## Quoted text
══════════════════════════════
By Mona Charen
The President’s Commission on (deep breath) Intelligence Capabilities of the United States Regarding Weapons of Mass Destruction has issued its report. True to predictions, it indicts the CIA and other intelligence agencies for giving the president and Congress information that was “dead wrong” and accompanying this intelligence with a promise that the agencies had 90 percent confidence in its accuracy.
Here, at last, is the accounting that has been wanting since our forces scoured the Iraqi countryside and found not a single WMD.
Specialists at missing the point, some members of the White House press corps demanded of the commission co-chairmen, former Sen. Chuck Robb and Judge Larry Silberman, whether the Bush administration was not really at fault for “pressuring” the intelligence agencies to produce estimates consonant with the administration’s preferred policies.
There were references to Vice President Cheney’s famous ride to Langley to discuss the Iraq situation — a visit many antiwar types were convinced had the effect of strong-arming the agency to tailor its intelligence to the administration’s pattern.
This the chairmen stoutly deny. As the transmittal letter makes clear “… the commission found no indication that the intelligence community distorted the evidence regarding Iraq’s weapons of mass destruction. What the intelligence professionals told (the president) about Saddam Hussein’s programs was what they believed. They were simply wrong.”
══════════════════════════════
## Data lines
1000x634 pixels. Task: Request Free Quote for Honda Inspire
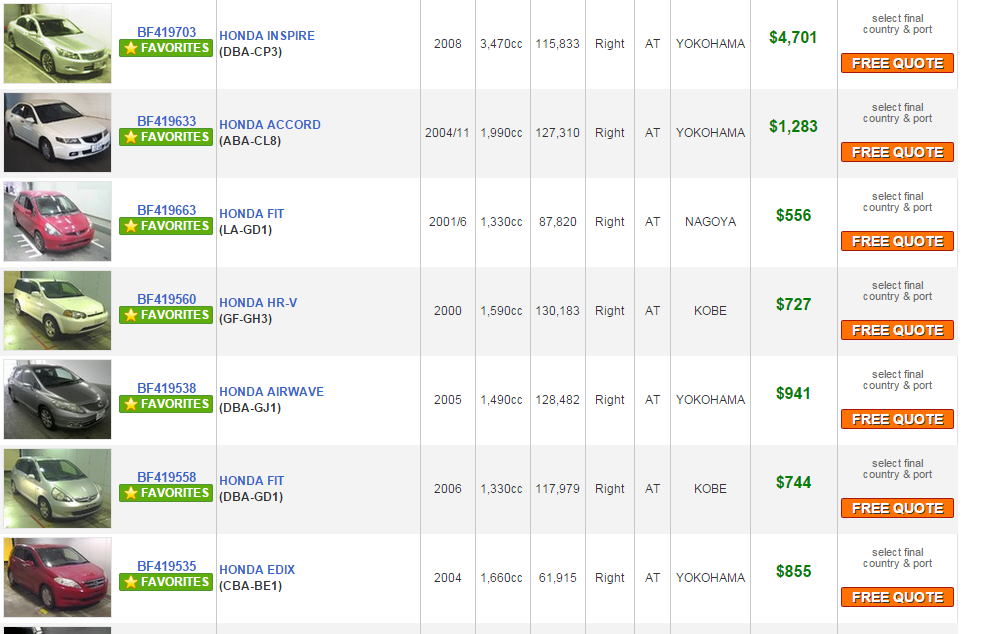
══════════════════════════════
## Written instruction 1
Print word for word the passage of the column on the weapons commission report that opens with the words containing "There were references" and closes with "the administration’s pattern.".
## Written instruction 2
According to the column on the weapons commission report, who were the commission's co-chairmen?

## Right answer 1
There were references to Vice President Cheney’s famous ride to Langley to discuss the Iraq situation — a visit many antiwar types were convinced had the effect of strong-arming the agency to tailor its intelligence to the administration’s pattern.

## Right answer 2
Former Sen. Chuck Robb and Judge Larry Silberman.